* BEGIN Source *

Just get a Mxus 3000 v3 3t @ 72v. It is a little heavy but I like it very much mine is a 4t v2. 72v @ 60ap now 40amp. I bought a beer motor and I taught myself how to lace it up as I need it a rim with rim brakes for my project.
I have a Crystalyte 3540 and it makes a thump thump thump I think I have to replace the axle. I did have a 5503 I think it has a 35 mm wide and it had tons of power and very heavy. I would go straight to the mxus v3 a 3t order a bare motor some quality spam 13/14 butted spokes and a good rim of your liking.

Where did you get your MXUS 3K motor?

Have you seen them anywhere with the motor already laced in a rim?

Thanks
 
Have you seen them anywhere with the motor already laced in a rim?
Nothing good comes of using the wheels laced to hub motors. Unless you get them built to order from an outfit like Grin Technologies in Vancouver BC, what you get is the cheapest most horrible rim money can buy, built up with the cheapest way-too-thick plain steel spokes and nipples money can buy, assembled by a child in a hurry.
 
Amazon has an NB "3000w" kit with 80 amp controller and 135 spacing that has mixed reviews for $600; have you considered that system?

I have seen that one and I asked NB Power who makes the motor for them and the answer I got was "NB Power"....I don't believe that NB Power manufactures any motors so I am a little reluctant to buy something if I can't verify who made it. It might be a great motor, I just have no way of telling.

Thanks for the info :).
 
Nothing good comes of using the wheels laced to hub motors. Unless you get them built to order from an outfit like Grin Technologies in Vancouver BC, what you get is the cheapest most horrible rim money can buy, built up with the cheapest way-too-thick plain steel spokes and nipples money can buy, assembled by a child in a hurry.

Thanks Chalo...and what you said is very true...I would not order any motor laced in a rim unless I could specify/verify the quality of the components being used.

EM3ev used to lace the MAC motors they sold using decent quality components but they no longer sell the MAC motor. Grin Tech does do good work :).
 
Sorry to tell you if you buy a laced motor expect cheap nipples cheap spokes cheap rim loose spokes.
By the motor buy some decent spokes by a decent rim if you can't do it find someone that can. That way it will last.

Simple
 
I have seen that one and I asked NB Power who makes the motor for them and the answer I got was "NB Power"....I don't believe that NB Power manufactures any motors so I am a little reluctant to buy something if I can't verify who made it.
There's some discussion about NBP elsewhere, and the general conclusion is that QSMotors probably makes their stuff (but it probably depends on which specific motor model you're looking at).
 
There's some discussion about NBP elsewhere, and the general conclusion is that QSMotors probably makes their stuff (but it probably depends on which specific motor model you're looking at).

Thanks amberwolf...if QS is making their motors, I'd consider that a good thing.

I'll ask NBPower again in a different way so hopefully I can get a legitimate answer.

* END Source *

● **Task set**
1 > From the hub motor thread, reproduce the passage that begins at the words "Thanks for the" and ends after the words "components being used.".
2 > Decide whether each statement agrees with the hub motor thread. For each, answer yes or no and quote the deciding words. (a) The NB "3000w" kit on Amazon sells for $600. (b) NB Power replied that QSMotors makes its motors. (c) EM3ev still sells the MAC motor.

* BEGIN Material *

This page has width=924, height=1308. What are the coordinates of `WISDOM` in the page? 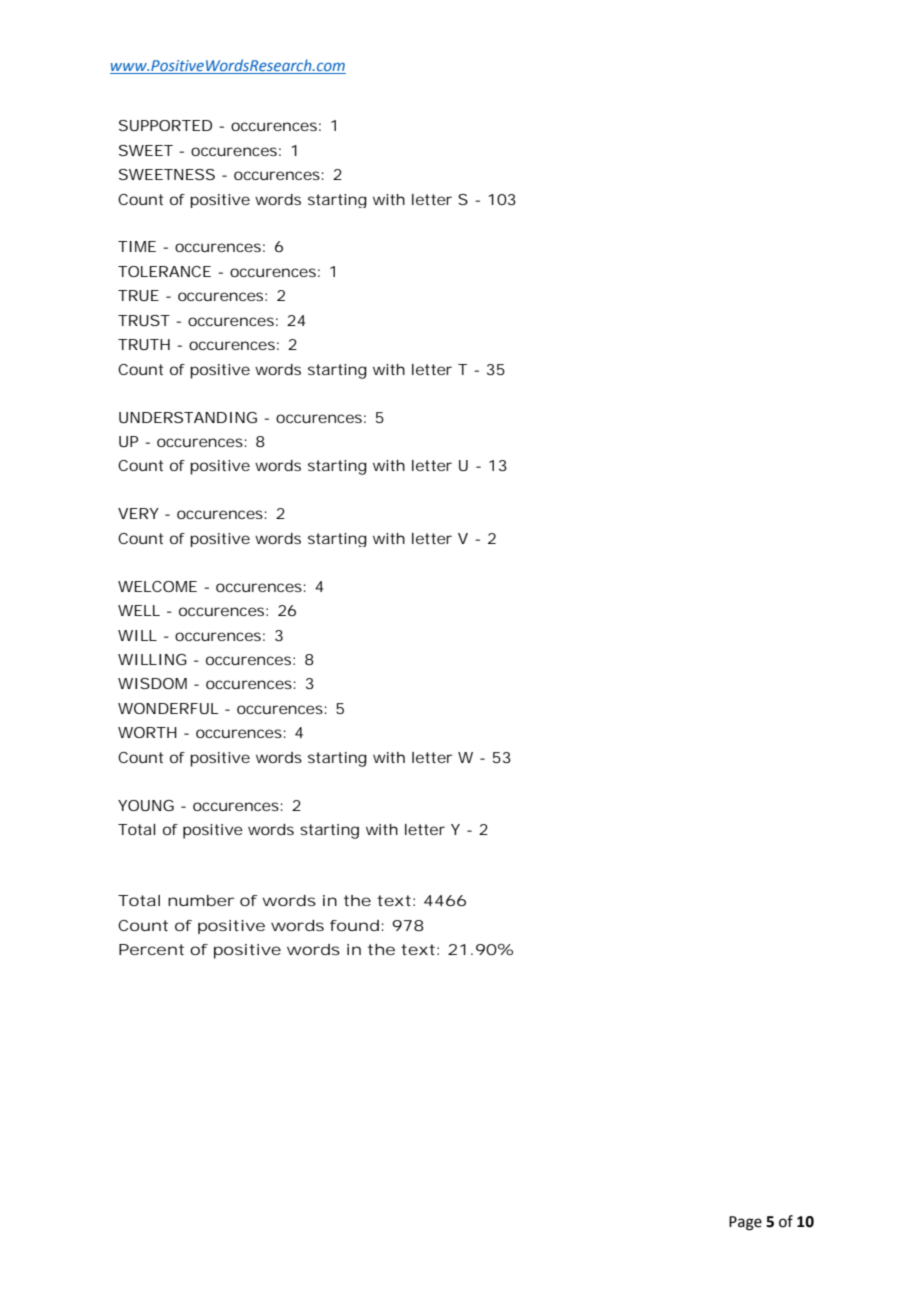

* END Material *

● **Exercise responses**
1 >
Thanks for the info :).
 
Nothing good comes of using the wheels laced to hub motors. Unless you get them built to order from an outfit like Grin Technologies in Vancouver BC, what you get is the cheapest most horrible rim money can buy, built up with the cheapest way-too-thick plain steel spokes and nipples money can buy, assembled by a child in a hurry.

Thanks Chalo...and what you said is very true...I would not order any motor laced in a rim unless I could specify/verify the quality of the components being used.

2 >
(a) Yes: "has mixed reviews for $600"
(b) No: "the answer I got was "NB Power""
(c) No: "they no longer sell the MAC motor"